THE TASK -
Each line from the one containing "You are a GUI" through the last line of the records is to be repeated exactly, with all pictures left out.

MATERIAL PROVIDED section start

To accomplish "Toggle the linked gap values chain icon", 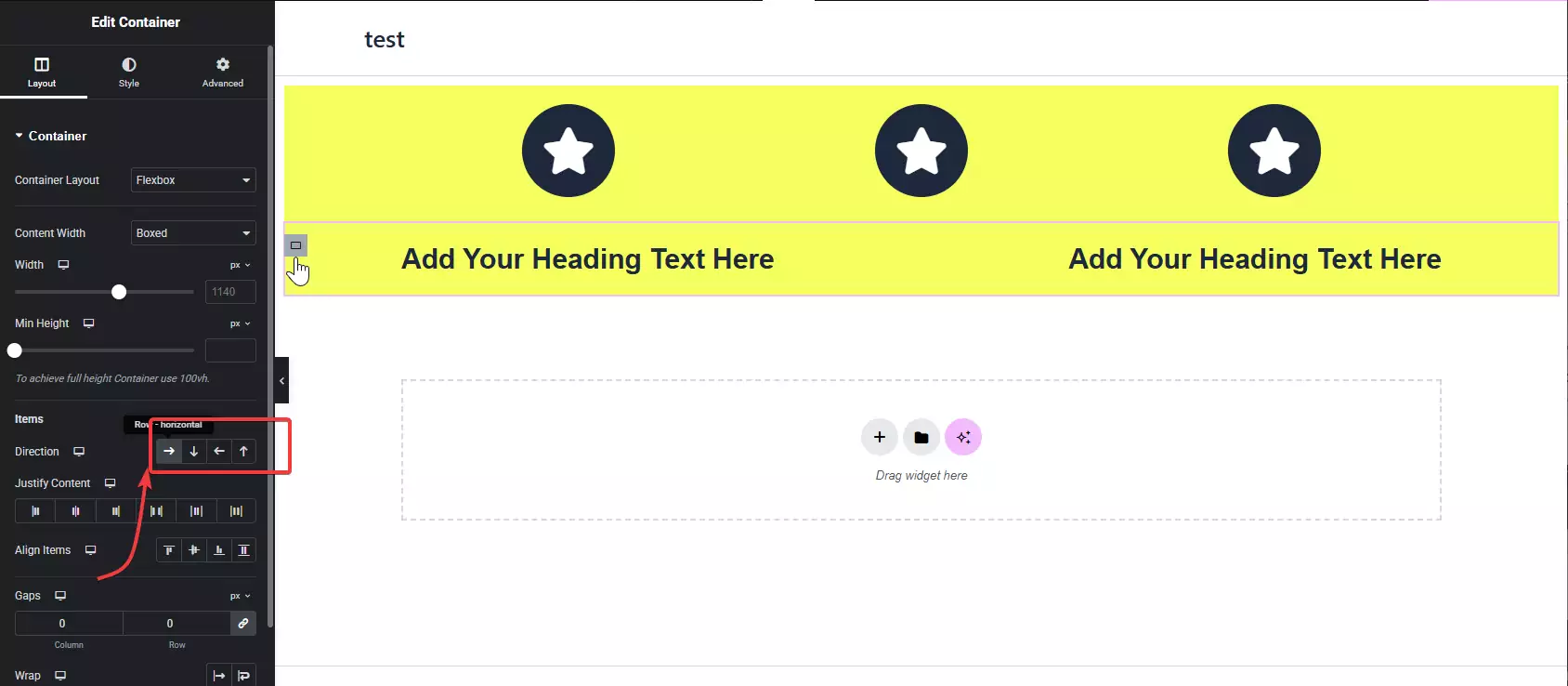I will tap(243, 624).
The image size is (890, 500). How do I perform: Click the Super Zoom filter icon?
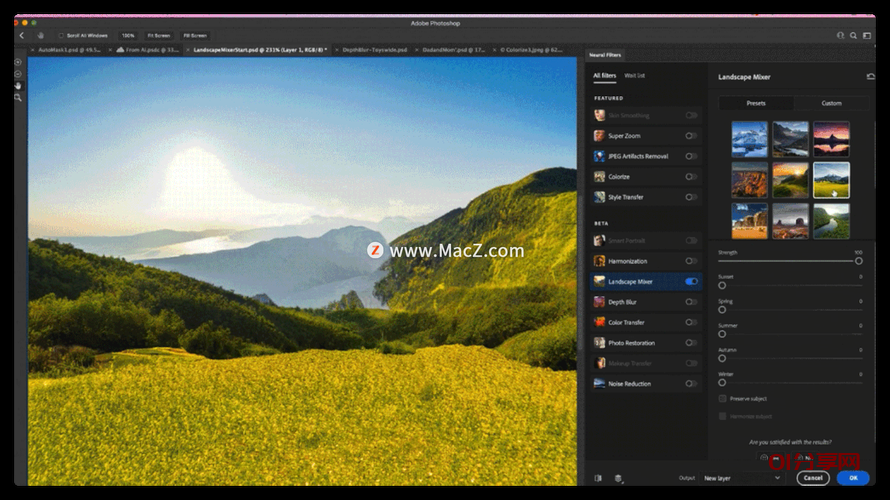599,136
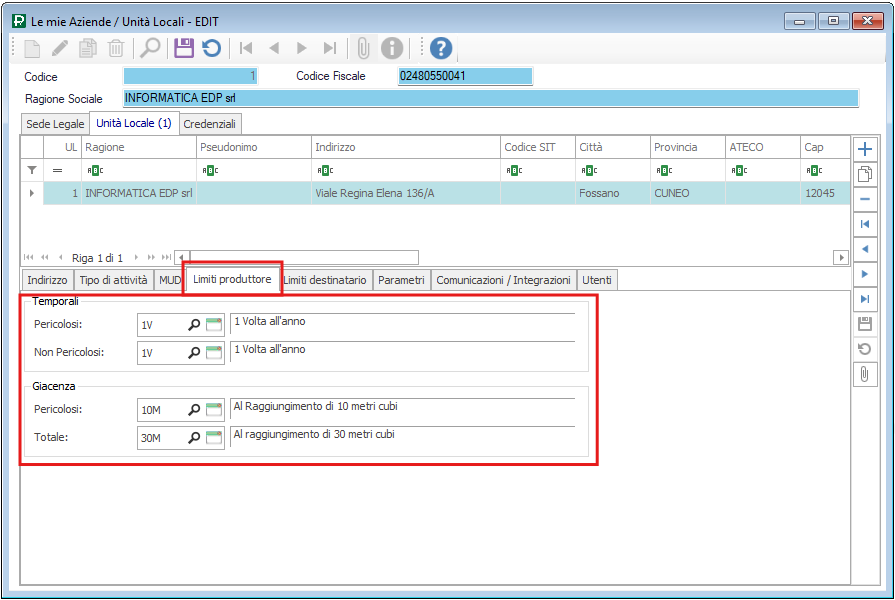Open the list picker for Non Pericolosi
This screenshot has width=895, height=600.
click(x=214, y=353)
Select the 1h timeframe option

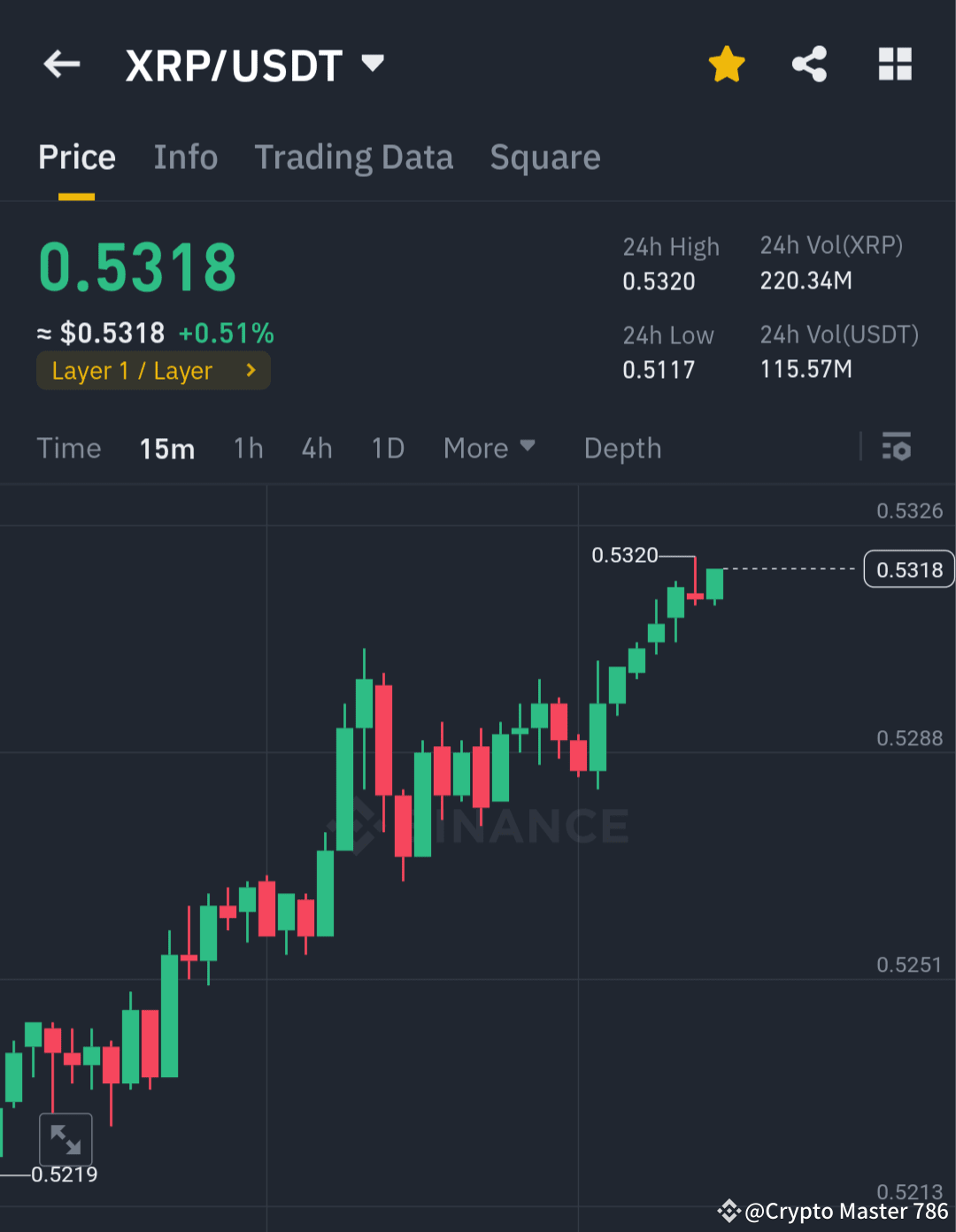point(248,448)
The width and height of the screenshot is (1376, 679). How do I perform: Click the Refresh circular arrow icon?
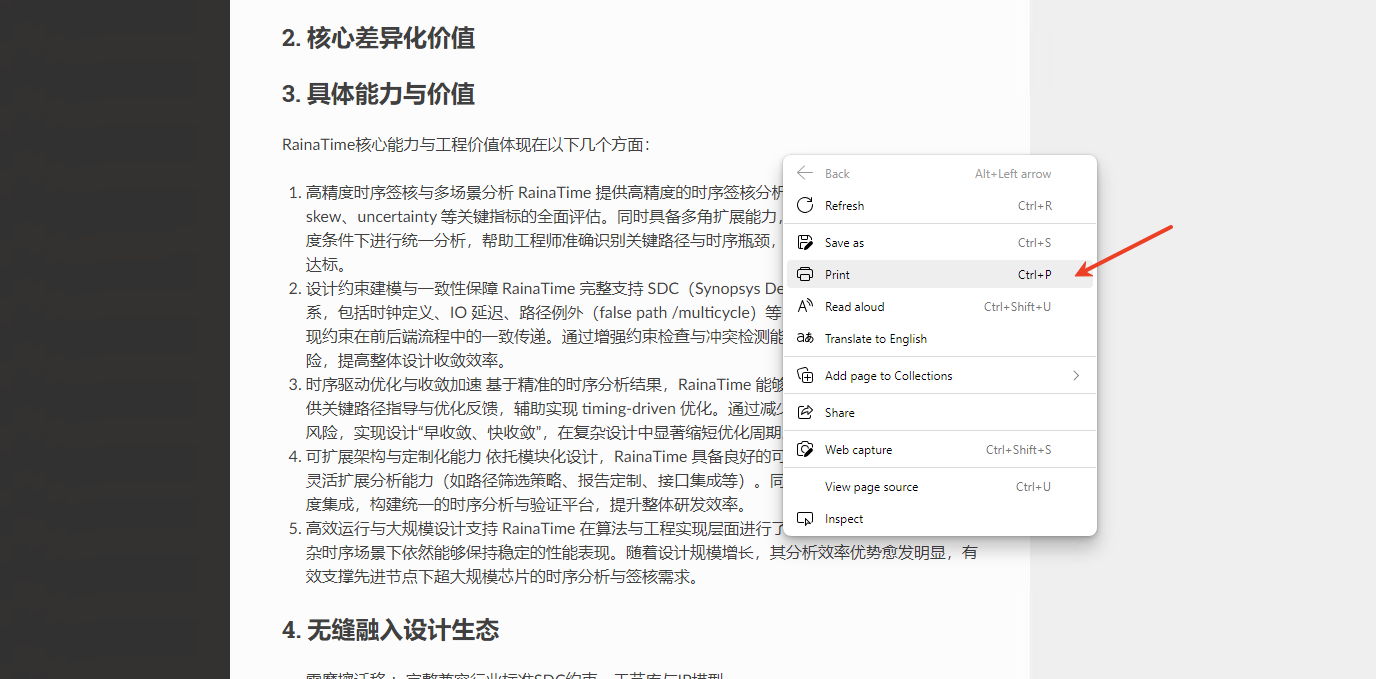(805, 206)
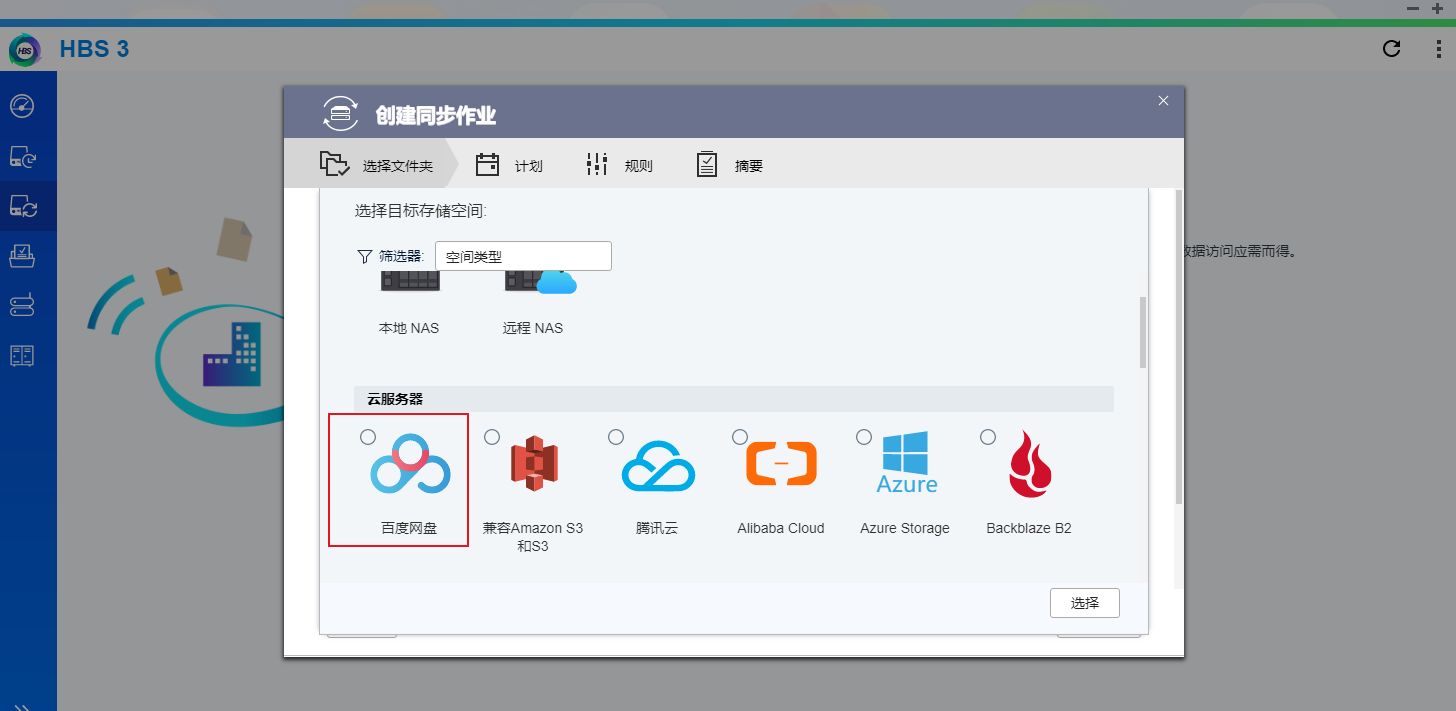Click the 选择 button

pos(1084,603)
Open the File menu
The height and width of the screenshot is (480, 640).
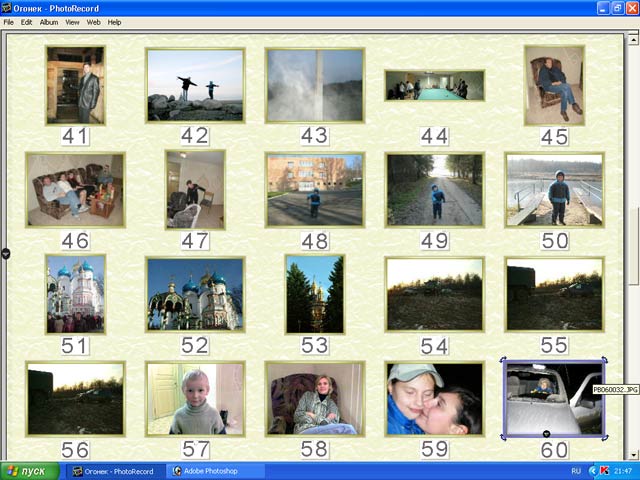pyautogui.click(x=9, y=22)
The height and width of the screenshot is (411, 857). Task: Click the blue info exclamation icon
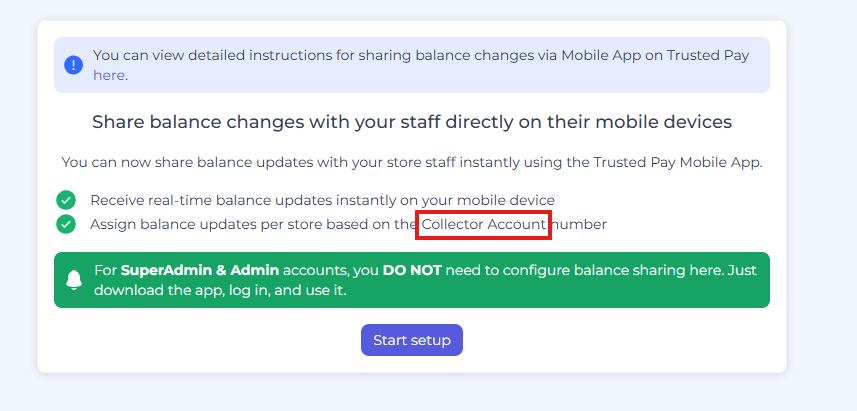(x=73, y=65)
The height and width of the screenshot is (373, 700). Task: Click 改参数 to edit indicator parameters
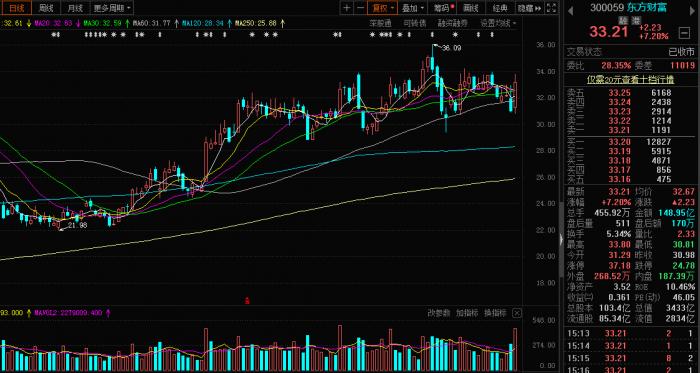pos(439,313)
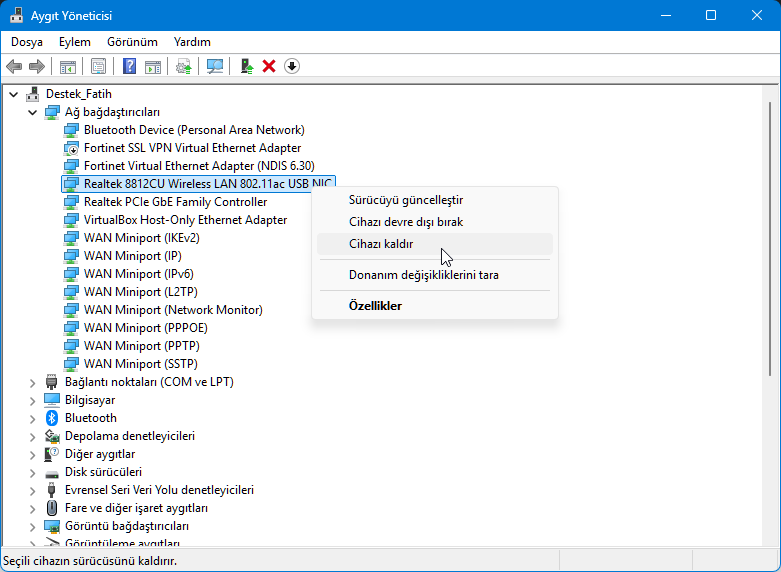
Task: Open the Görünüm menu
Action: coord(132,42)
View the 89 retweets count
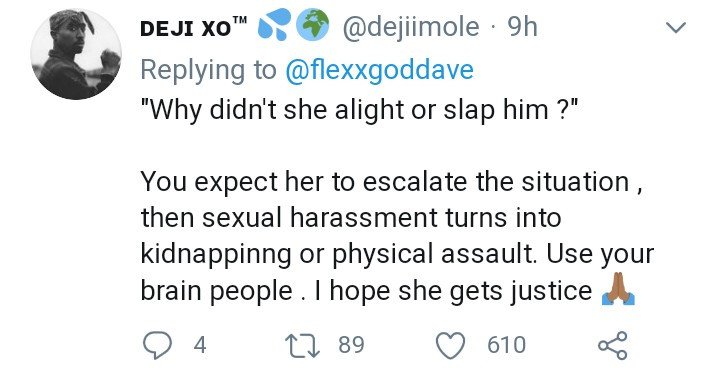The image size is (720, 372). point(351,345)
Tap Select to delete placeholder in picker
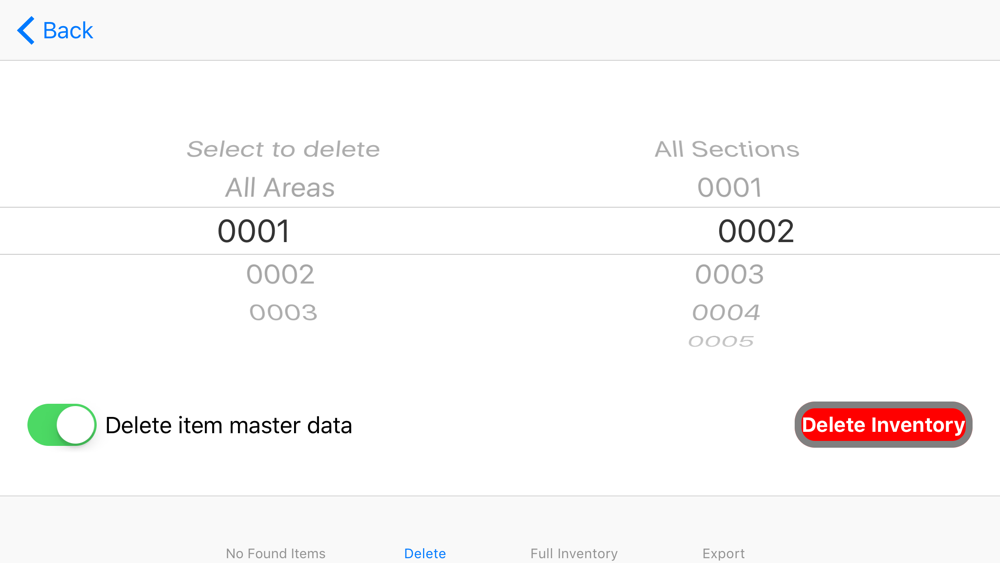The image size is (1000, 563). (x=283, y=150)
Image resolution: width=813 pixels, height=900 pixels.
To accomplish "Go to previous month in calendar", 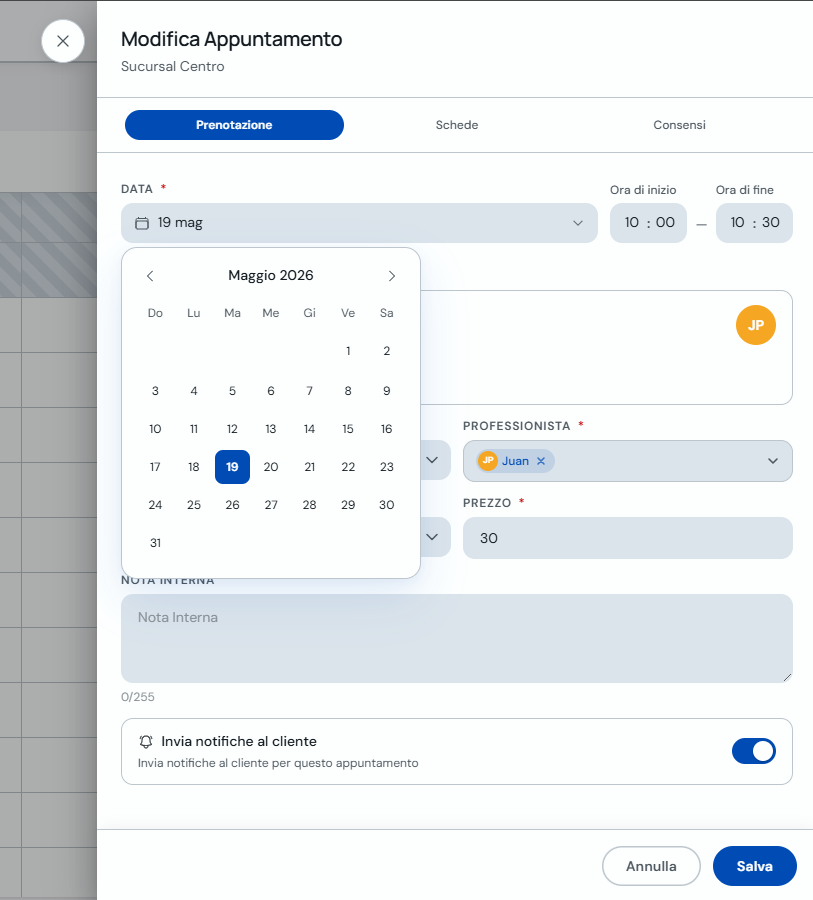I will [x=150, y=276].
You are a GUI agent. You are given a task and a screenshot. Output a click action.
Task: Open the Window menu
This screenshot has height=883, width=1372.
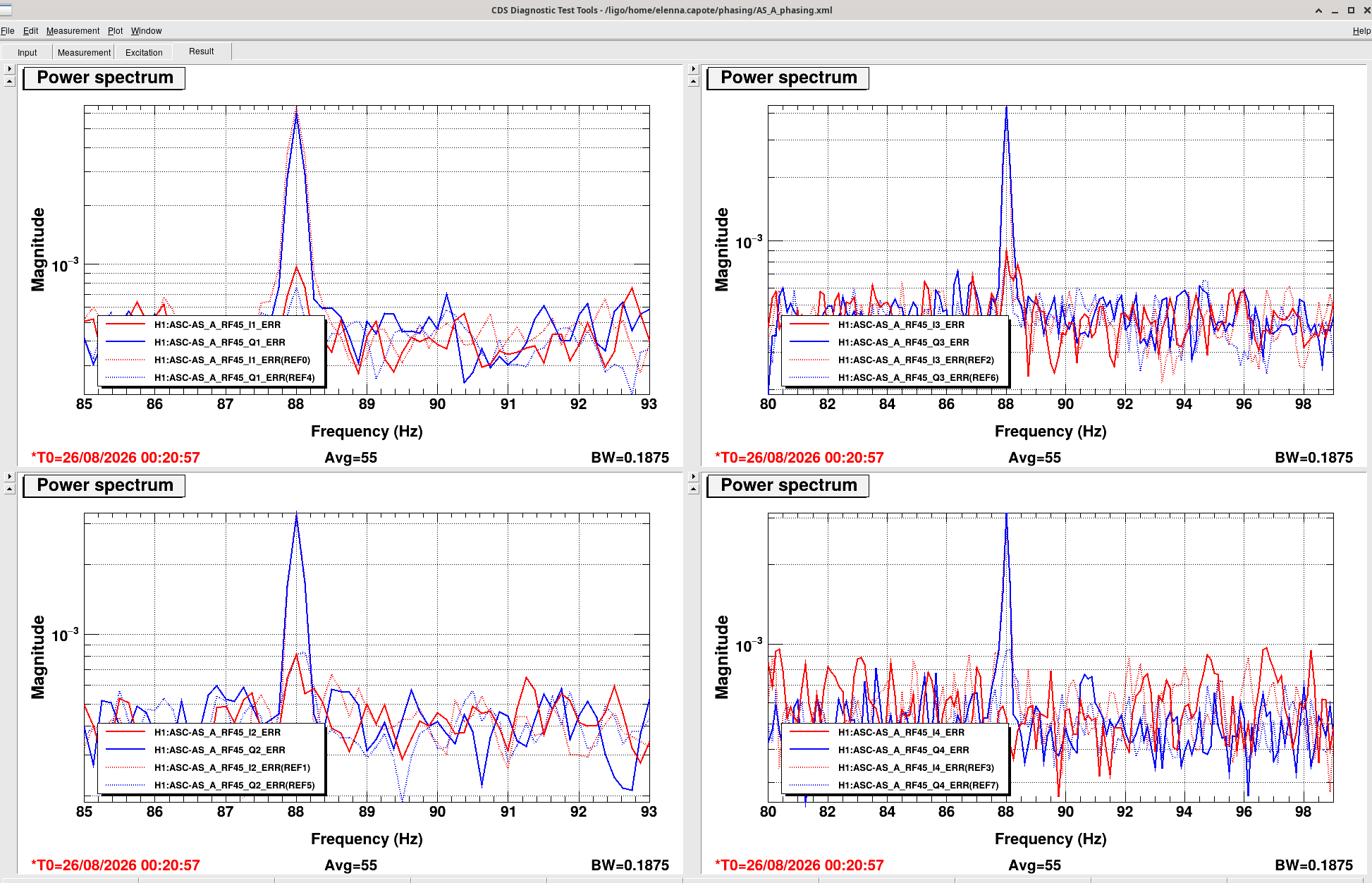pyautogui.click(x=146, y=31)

MATERIAL PROVIDED section end

WRITTEN RESPONSE -
You are a GUI agent. You are given a task and a screenshot. Output a click action.
Task: Open the Window menu
This screenshot has height=883, width=1372.
pyautogui.click(x=146, y=31)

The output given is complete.